Published 12:00 am Friday, March 14, 2014

Most folks that have followed North Rowan basketball in recent years know the Mikes, Michael Bowman and Michael Connor, that have been integral to the success of the Cavaliers’ run to the state championship.
But there’s another Mike who’s had an immeasurable impact.
Michael Ranson can’t cheer as loud as the rest of big green nation, but he’s still vocal.
Ranson is a senior at North and has cerebral palsy along with his younger sister Abbie. You’ve probably seen him
Michael will be there Saturday when North plays Kinston for the state 2A championship.
He can only speak a few words at a faint volume, but his spirit is communicated through all home games from the time North enters the floor.
Michael, a senior at North, loves UNC, the Carolina Panthers and Kobe Bryant but the Cavaliers, especially Connor, are the feature act in his sports bill.
He can’t make 3s or break down a defense, but young man has found a way to be impactful on the team, school and community. When the Cavs come out of the locker room for warmups at home games, Ranson is first to lead them.
“It’s just a joy to see a kid in his condition always happy,” North coach Andrew Mitchell said. “Whenever you can help a person like that, you have to open your heart to him.”
Bowman stops to give him a hug after another nail-biting victory in the regional. Ranson’s been a calming presence in what’s been a whirlwind postseason for the Cavaliers. Afterwords, he’s given access to the North locker room where it’s time to celebrate the win.
After all, he’s part of the team.
“It’s great the way the guys on the team have embraced him,” said his father Dallas. “They’re all great young men.”
You could also say his ability to preserve has rubbed off on the Cavs, who have walked the postseason tightrope and with just them and Kinston left.
During Sunday’s action, he was there beside the bench lifting his arms up for free throws sporting a North jersey over one of the Cavs’ warmup shirts.
March is National Cerebral Palsy Awareness month and nobody is more aware than Dallas, who raise Michael and Abbie with wife Angela.
“Everybody has disabilities,” Dallas said. “But if you’re having a bad day or something…it’s like why am I complaining? I can walk, run, get a drink of water or do what I want to. He can’t.”
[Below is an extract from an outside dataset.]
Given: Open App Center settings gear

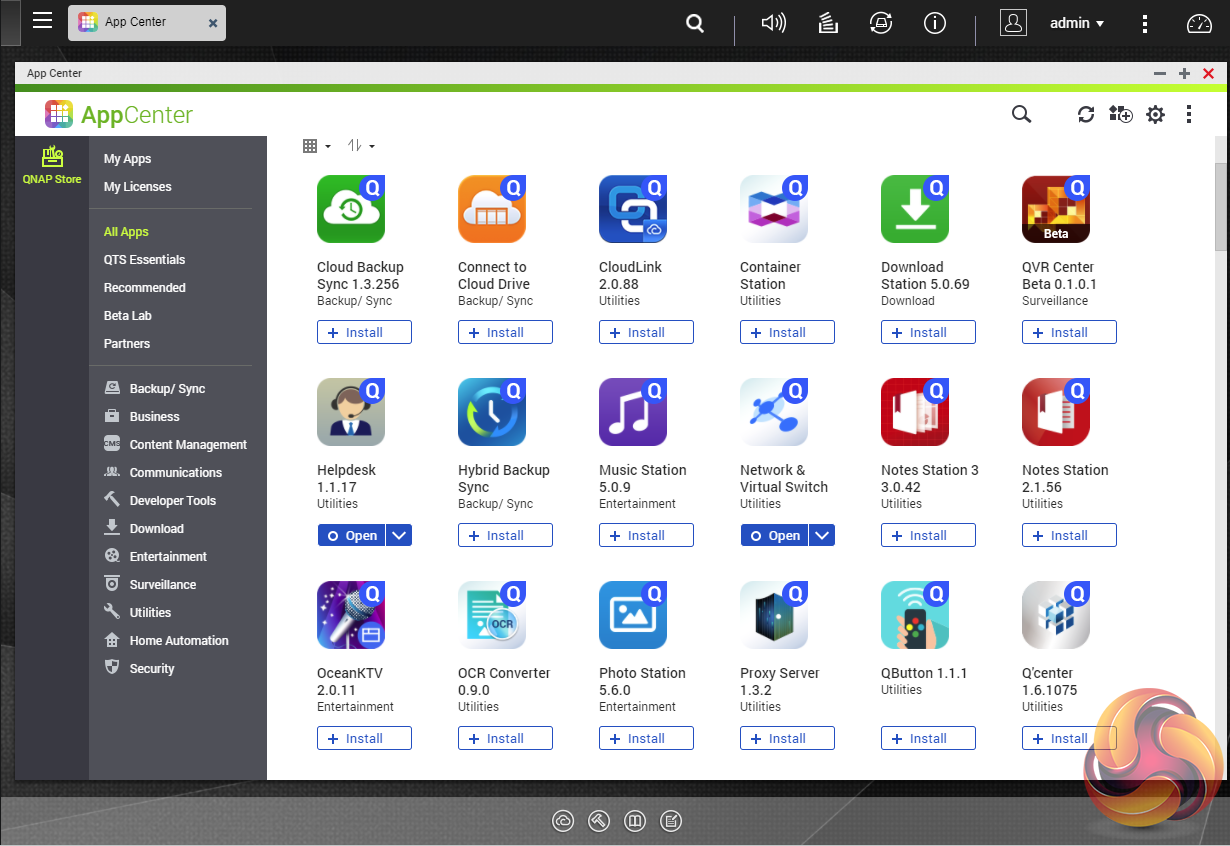Looking at the screenshot, I should click(x=1155, y=115).
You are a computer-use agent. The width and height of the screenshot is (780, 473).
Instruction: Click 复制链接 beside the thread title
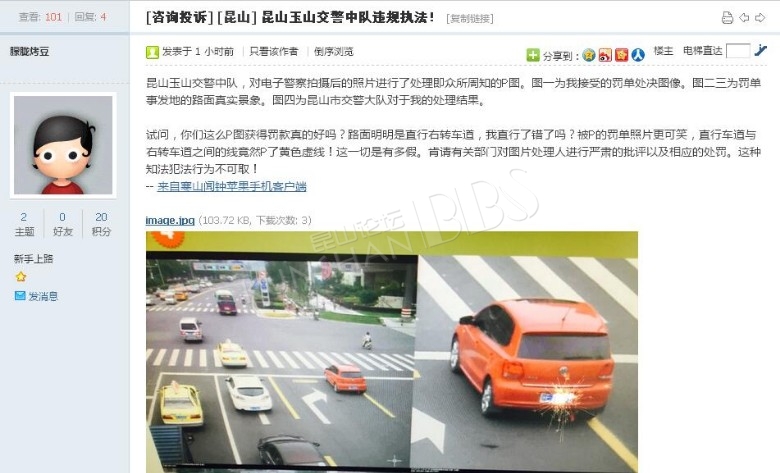pos(470,18)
Michael carries a 3.7 GPA, plenty good enough to be in the National Honor Society and have a role in Student Government. His favorite subject is match and he hopes to enroll at Rowan Cabarrus Community College next year. He’s talked about opening a motorcycle shop with Dallas.
His ‘One-on-One’ Hoffman says Michael is a hit with the ladies and recently asked a girl to the prom on his computer. Of course she obliged.
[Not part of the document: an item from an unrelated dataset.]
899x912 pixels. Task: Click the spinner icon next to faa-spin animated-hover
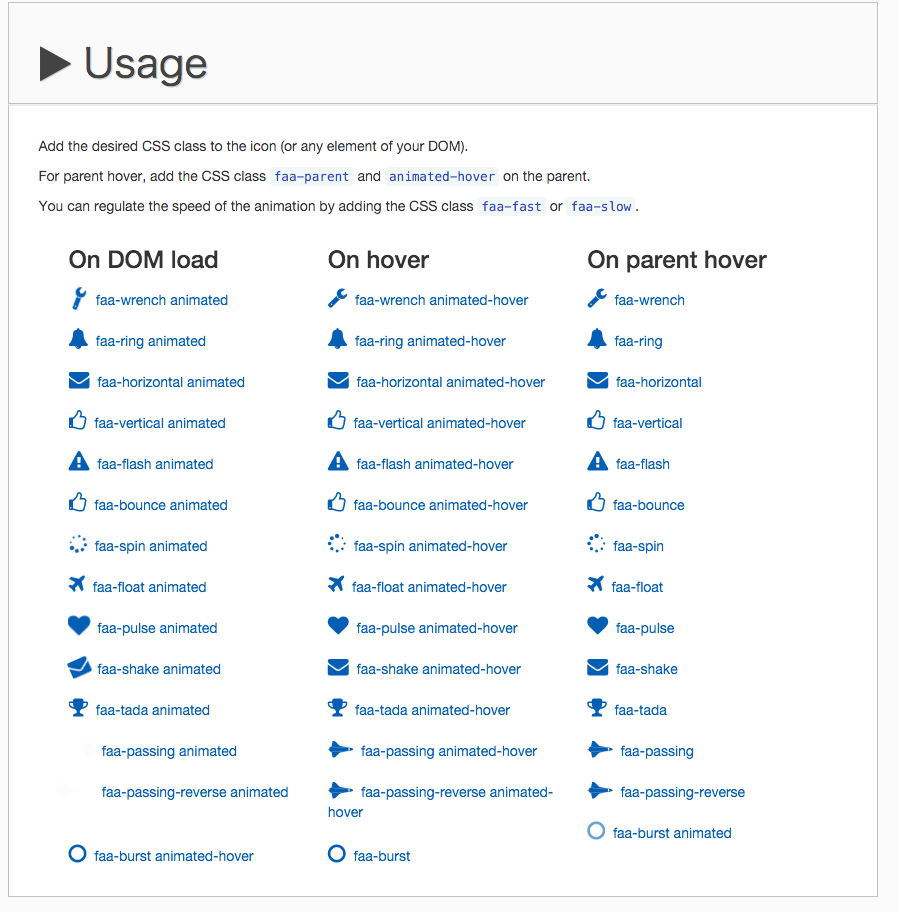(337, 545)
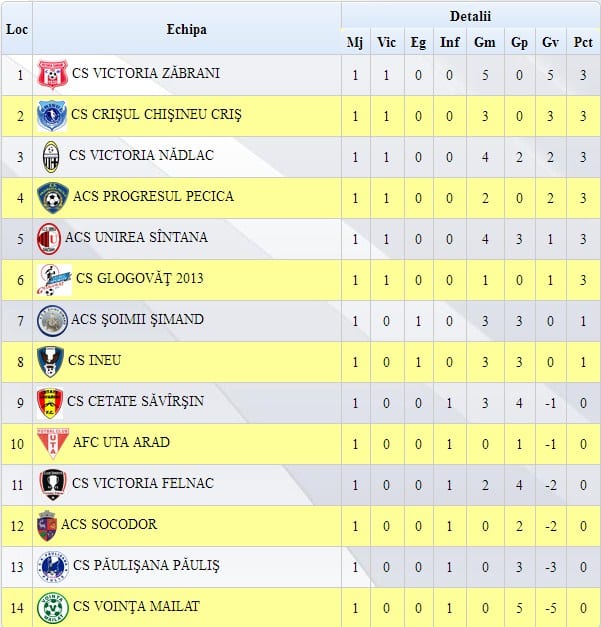Click the Detalii header cell
The image size is (601, 627).
point(470,16)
Sounds pretty normal, but moreso exceptional.
“I’ve watched him meet many challenges with his disability,” said Hoffman, who’s worked with Ranson since Kindergarten. “His smile blinds my eyes and breaks my heart.”
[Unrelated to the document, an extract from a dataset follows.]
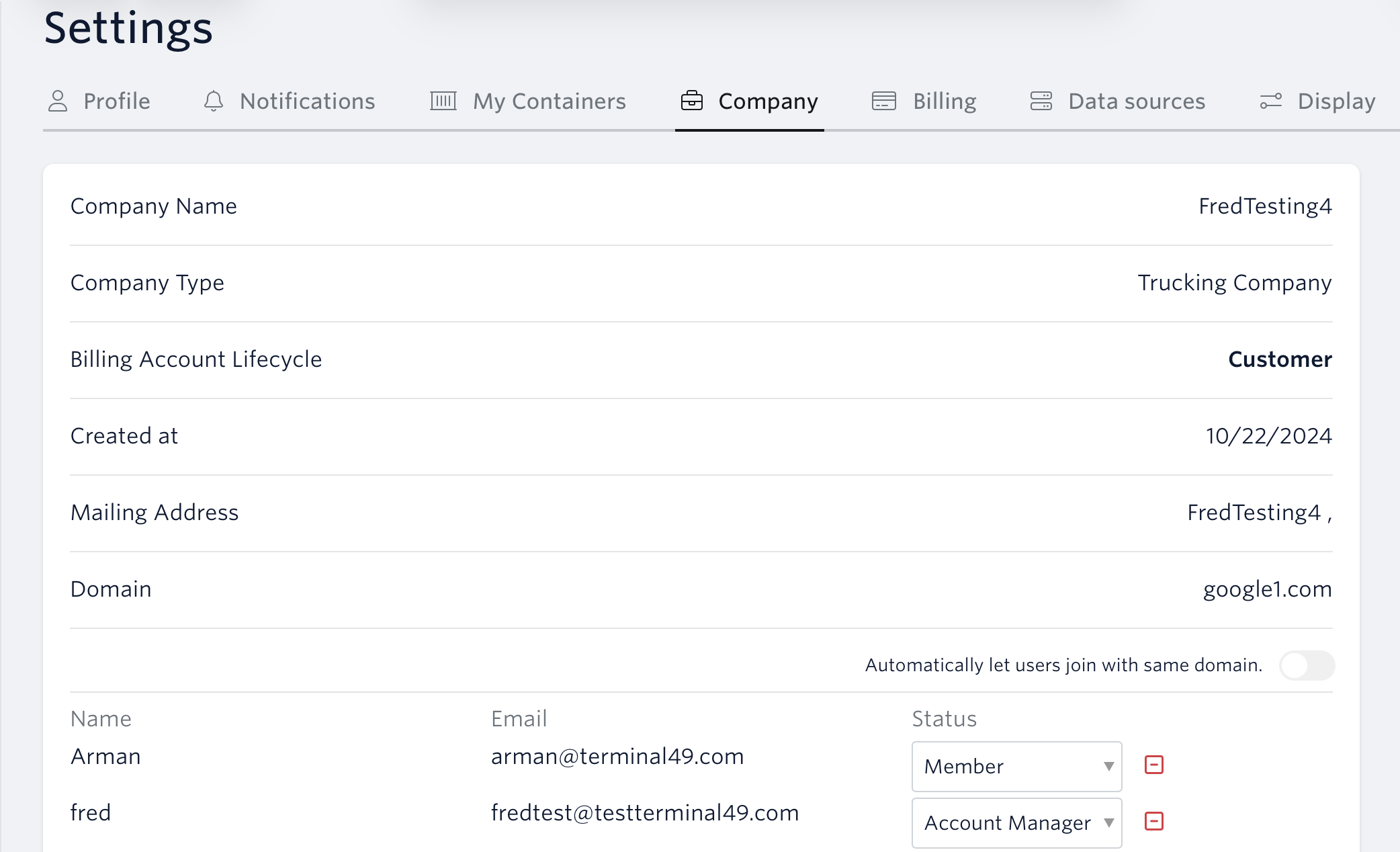Viewport: 1400px width, 852px height.
Task: Click the arman@terminal49.com email
Action: pyautogui.click(x=617, y=757)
His parents bring him to most of the home football and basketball games
Dallas, who attended the Smoky Mountain game with Michael, works at Forbo in Huntersville
He’s got some of his dad’s ability to stand out. Dallas has facial hair similar to a Duck Dynasty character. Michael doesn’t have facial hair but does carry a mohawk, not unlike Cavs’ point guard Jalen Sanders.
“He’ll put other people first in front of him,” Dallas said. “He’s good-hearted and has a good sense of humor.”
The team has accepted him and not just on a superficial level. Connor has come over to his house to play video games and go swimming. It’s hard for him to emote, but Ranson points at Connor in the tunnel after Sunday’s game. He’ll wear a No. 12 jersey, Connor’s number, today during spirit day.
“It’s a blessing to be around him,” Connor said. “I talked to him one day after school and he said he was coming to the game and he surprised us one day by coming in the locker room.”
Almost exactly three years ago, North won the state 1A title in Reynolds with Ranson in attendance. Some players have moved on, but Connor wants his senior year to end like his freshman one.
A state crown with Ranson by his side.
“Everytime I see him at school, he cheers me up,” Connor said. “He’s a cool dude and we have a special relationship that I really cherish.”